MERCED — The U.S. Department of Energy's Office of Advanced Scientific Computing has awarded a three-year, $900,000-per-year grant to the University of California, Merced, to establish a Center for Computational Biology (CCB). Researchers at the CCB will use computer simulations to help understand situations traditionally studied by biologists, such as how cancer cells interact with drugs used to treat the disease, or how a plant or animal population changes over time due to ecological issues.

Professor Michael Colvin will be the director of the new center with Assistant Professor Arnold Kim as deputy director. UC Merced will collaborate with other institutions such as Rensselaer Polytechnic Institute and Lawrence Livermore National Laboratory to develop the CCB.

“Math and computer science are beginning to have a dramatic impact in the field of biology,” said Colvin. “The Center for Computational Biology will attract and retain a new generation of biologists whose research depends on that interaction.”

The UC Merced CCB is one of three such centers being created by the Department of Energy (DOE). The other two are located at the University of Wisconsin and the Johns Hopkins University.

“The UC Merced proposal was outstanding,” said Gary Johnson of the DOE, who helped award the grant. “It was very responsive to our call for participation and of the highest intellectual caliber. We hope that computational biology will grow to be a central focus of the research and educational life of UC Merced.”

The research objectives of the CCB will be carried out on regular desktop computers already either planned or established at UC Merced, as well as on supercomputers at centers run by the DOE and other large entities. Very little should be needed by way of new facilities and equipment. Therefore, the DOE funds will be used primarily to bring people on board to run the new center. Positions will open up for grad students and postdoctoral fellows to help carry forward research as well as staff members to plan workshops, talks and student activities.

Staff members will also work with faculty to plan and create new, computer-oriented materials for life sciences courses that will make the newest research methods and results available to students, to be dispersed for free through the Connexions courseware system at Rice University. Graduate students at UC Merced will begin to use elements of these materials in the current semester, Fall 2004. Undergraduate students will use and assess the new courses in Fall 2005.

This computational biology training for students comes just in time, Johnson said. “Biology is becoming a computational science,” he explained. “The use of computers in the sequencing of the human genome was just the beginning - the best is yet to come. Computation will have a transformative effect on biology. The time to start is now.”

The CCB will develop methods to translate that computer power into improved biological understanding. This should create increased job marketability and security for students who benefit from its programs, as well as progress for the larger scientific community.

**Set of tasks**
- 1) Retype, without changes, the part of the article on the Center for Computational Biology that starts with the words "The UC Merced CCB" and ends with "the Johns Hopkins University.".
- 2) According to the article on the Center for Computational Biology, where are the other two centers created by the Department of Energy located?
The material after this point is not needed for any task.

**Data to examine**

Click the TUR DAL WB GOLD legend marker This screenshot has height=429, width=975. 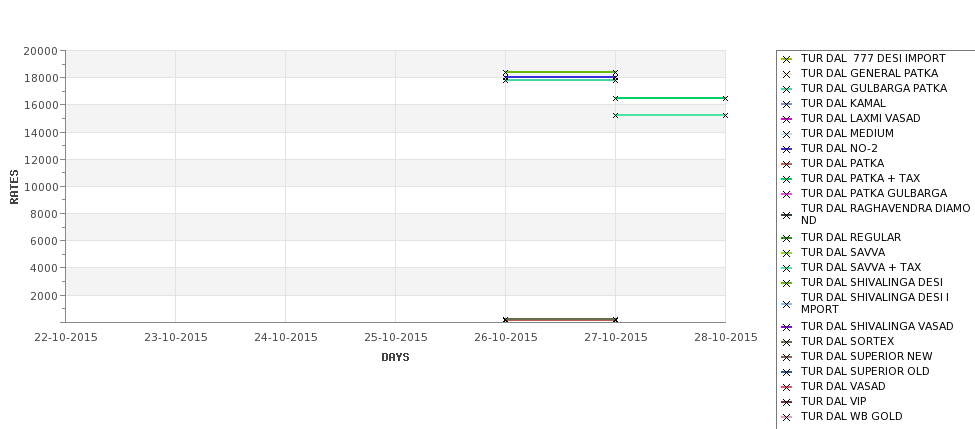(786, 417)
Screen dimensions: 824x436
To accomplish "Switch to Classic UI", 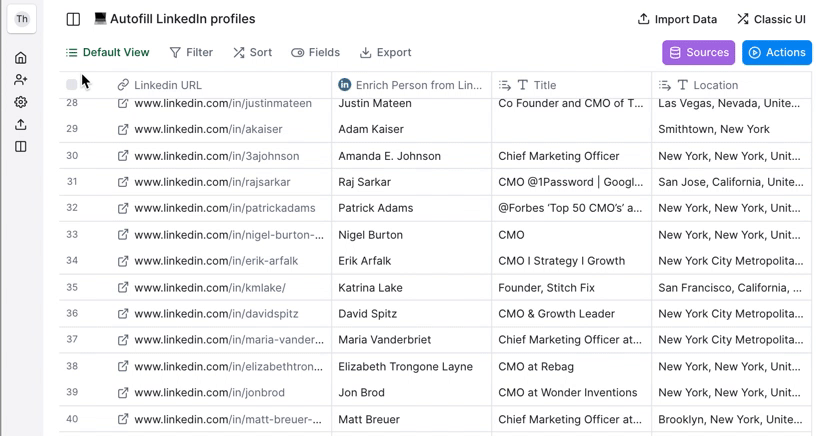I will [x=771, y=19].
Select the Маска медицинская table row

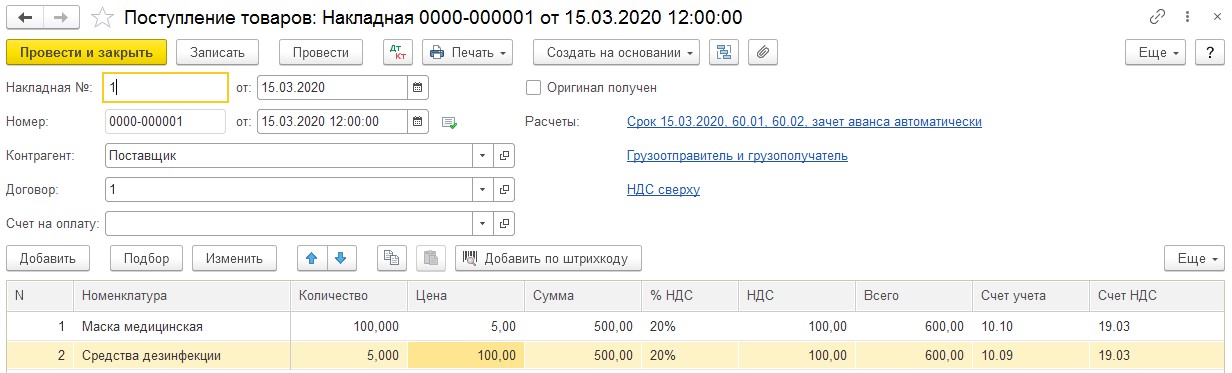616,326
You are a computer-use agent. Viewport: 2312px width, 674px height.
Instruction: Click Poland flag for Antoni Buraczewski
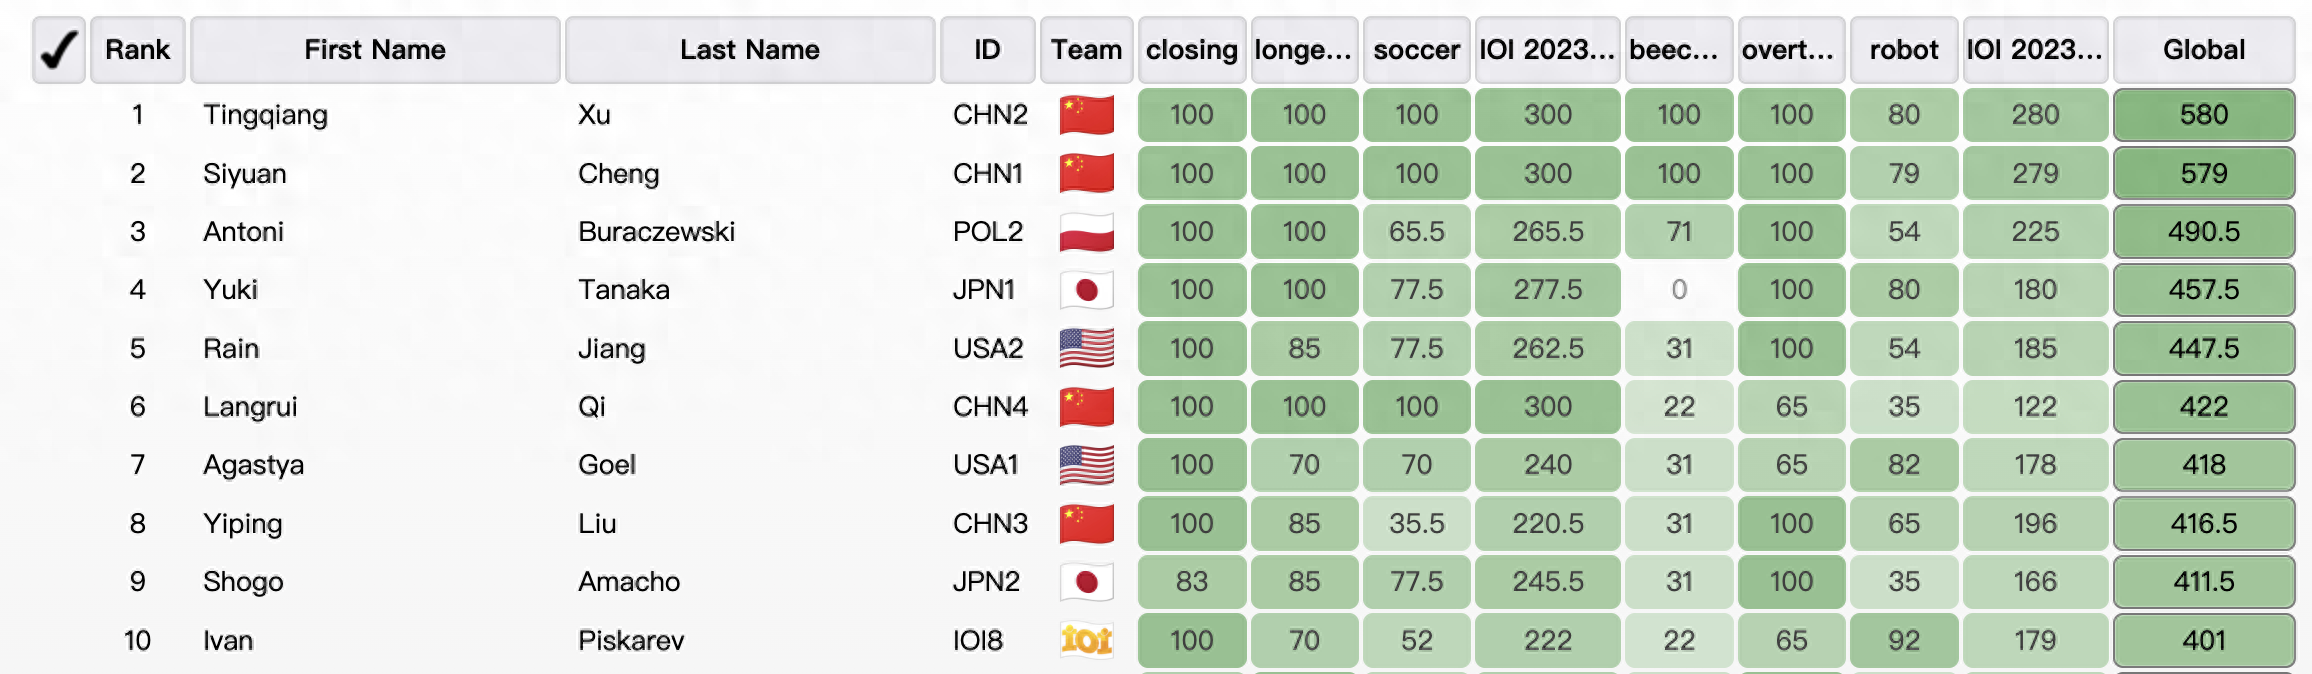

**Expected responses**
- 1)
The UC Merced CCB is one of three such centers being created by the Department of Energy (DOE). The other two are located at the University of Wisconsin and the Johns Hopkins University.

- 2) They are at the University of Wisconsin and the Johns Hopkins University.